__ACTION ITEM A__: In the article on President Carter and the AFL-CIO, who hosted the luncheon held in the White House mess?
__ACTION ITEM B__: Write the next part of the article about President Carter and the AFL-CIO, picking up right after its final sentence.

__DOCUMENT EXCERPT__:

Although President Carter has been unable to ingratiate himself with American business despite high-volume promises of a 1980 balanced budget, his relations with George Meany and the AFL-CIO have dropped to the lowest level of any Democratic President since Harry Truman a quarter of a century ago.

Inside the AFL-CIO's 16th St. palace overlooking the White House, Meany himself recently delivered the ultimate rebuke in the privacy of his office - that Jimmy Carter "may be the most conservative President since Herbert Hoover."

That such a description seems a gross exaggeration misses the point. The point is that almost five months into its first term, the Carter administration has gained the unusual reputation of being no friend of business and no friend of labor, an alien in both camps and a comfort to neither.

Indeed, the political connection between the Carter White House and the top ranks of the AFL-CIO was quietly - and totally - severed several weeks ago, not by some lieutenant but by Meany himself. The estrangement followed the first of what was to be a series of informal lunches. That luncheon, hosted by Hamilton Jordan, Carter's chief political aide, was held in the White House mess.

Present, among others, were the new chairman of the Democratic National Committee, former Maine Gov. Kenneth Curtis (picked by Carter for the uneviable job of carrying out political orders from the White House) and the AFL-CIO's top political operative, Alexander Barkan.

The date was March 31, the very day that the Democratic National Committee snubbed Meany and the AFL-CIO in the election of new members to the executive committee. Meany himself was not all that provoked by the snub and about a week later Barkan, hoping to follow up Jordan White House hospitality, invited Jordan and his deputy, Landon Butler, to a lunch at the Hay-Adams, also with Curtis present.

__RECORDS SHOWN__:
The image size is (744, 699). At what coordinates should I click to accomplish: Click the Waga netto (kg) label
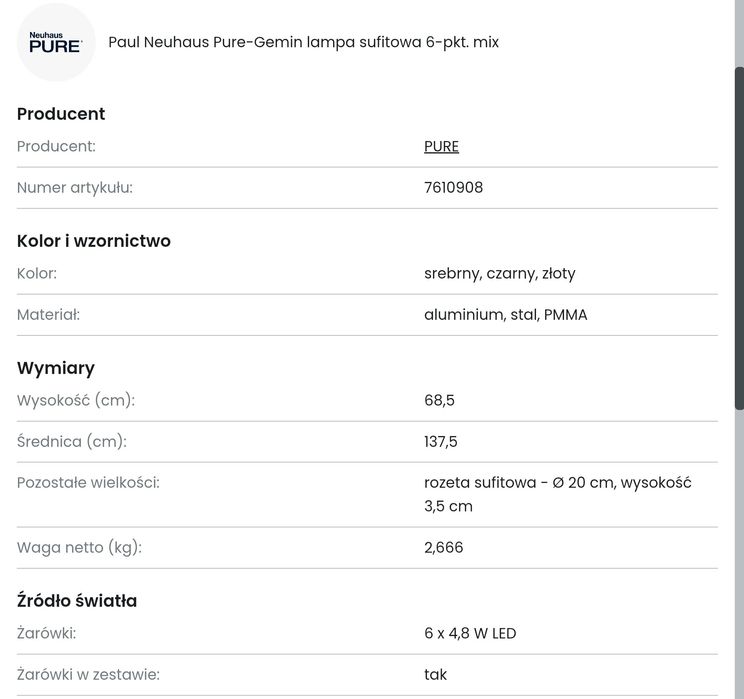tap(79, 547)
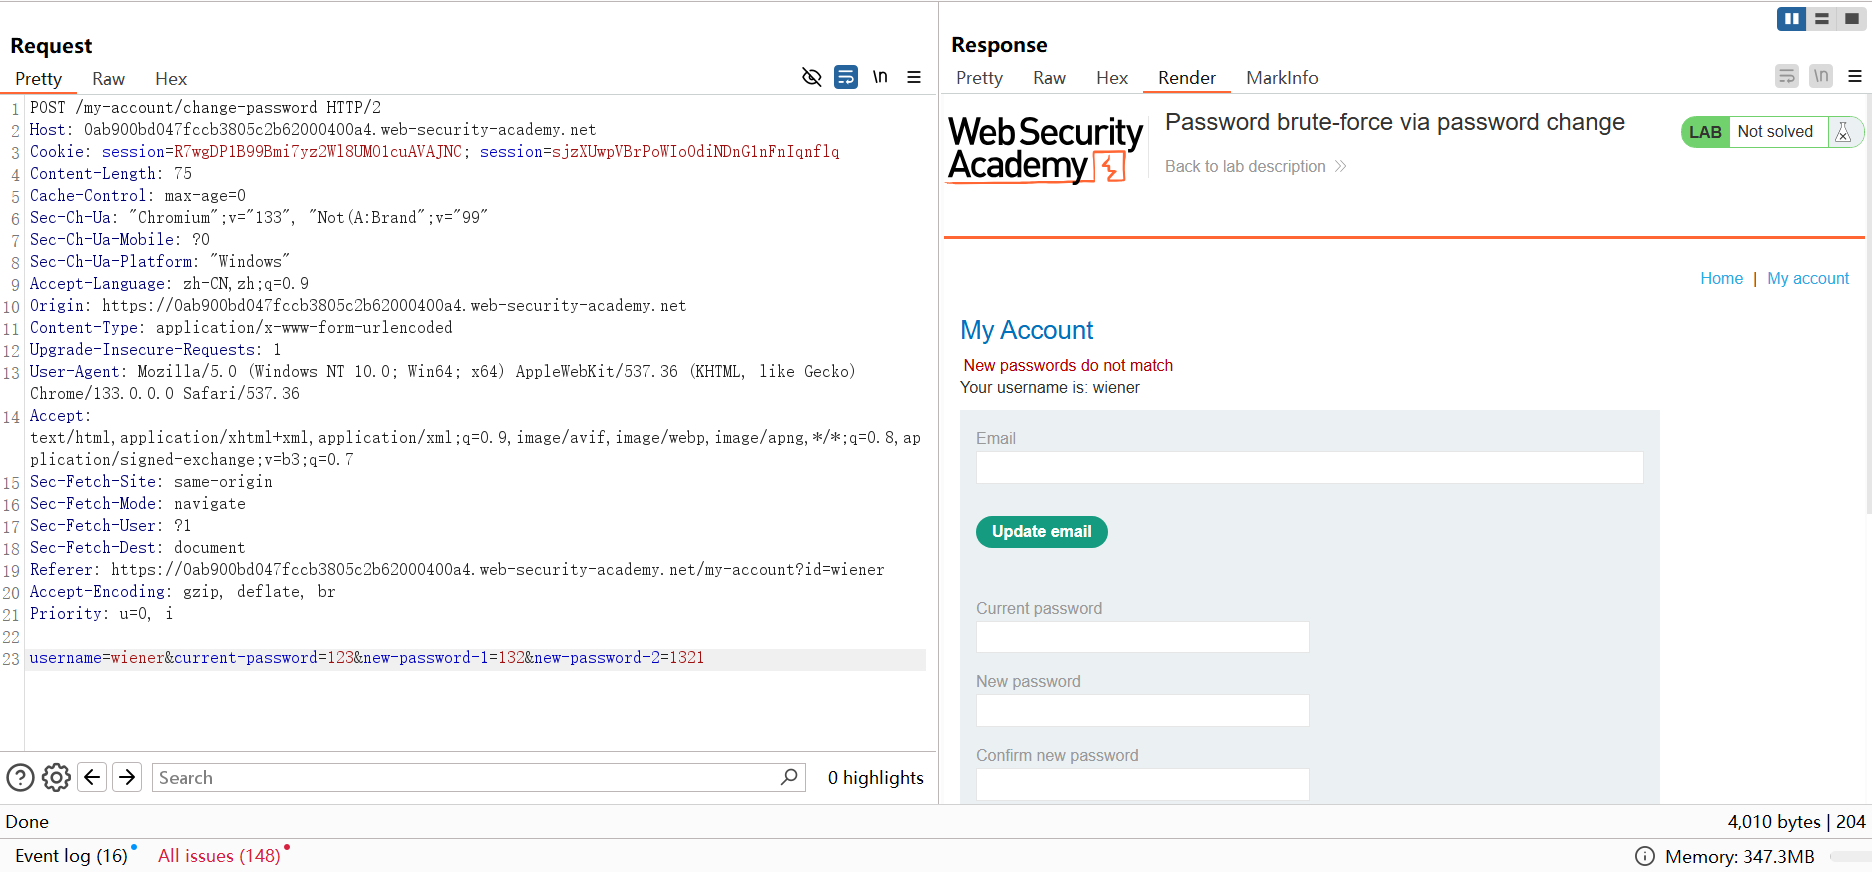Image resolution: width=1872 pixels, height=872 pixels.
Task: Toggle hide non-printable eye icon in Request
Action: [811, 77]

__TASK RESPONSE A__: Hamilton Jordan, Carter's chief political aide.

__TASK RESPONSE B__:
"It was a home-and-home affair," an AFL-CIO official told us. But before the second lunch could be held, Meany ordered it called off.

That anti-Carter decision by Meany, in contrast to the Truman record, came not as a result of any particular Carter administration perfidy. The brief hostility between Truman and big labor was brought about by the President's attempt to break a railroad strike by drafting workers. Generally, relations were healthy between Truman and the labor unions that supplied the margin of muscle that elected him in 1948.

With Carter, no single act suddenly brought Meany to a boil. Instead, a series of administration gaffes and ingratitudes, following labor's contribution to Carter's narrow victory, has systematically shattered confidence.

Although on the political side Meany's men complain that Democratic National Committee rules have restricted labor membership to a mere 15 in favor of women and minorities, the real grievance is legislative. Meany's serious purpose is to compel the Carter administration to be far more cooperative on what the labor unions see as their life blood in new legislation from a Democratic administration.

Thus, Meany's order to break all top-level political contact with the Carter White House stems directly from legislative failures, the most painful of which was defeat of the situs picketing bill - long a labor "must."

At that first - and last - White House luncheon, a Meany agent complained to Jordan about Bert Lance, Carter's budget director and most powerful economic adviser. Meany was angry, Jordan was told, because he had irrefutable evidence that Lance had quietly lobbied against the situs picketing bill, despite Carter's pledge of neutrality. Jordan did not deny the charge, but replied, "Tell your people it is still early in the game."

That was over two months ago, and nothing he has seen since then has changed Meany's opinion that the man in the White House is no friend of labor. Indeed, AFL-CIO operatives have all but given up on Carter's help for the next major labor issue - the minimum-wage bill - and they blame the frosty congressional reception for universal voters registration on administration stupidity.

No Democratic President in modern times has engaged in so many running disputes with big labor - and with so little profit from business to show for it.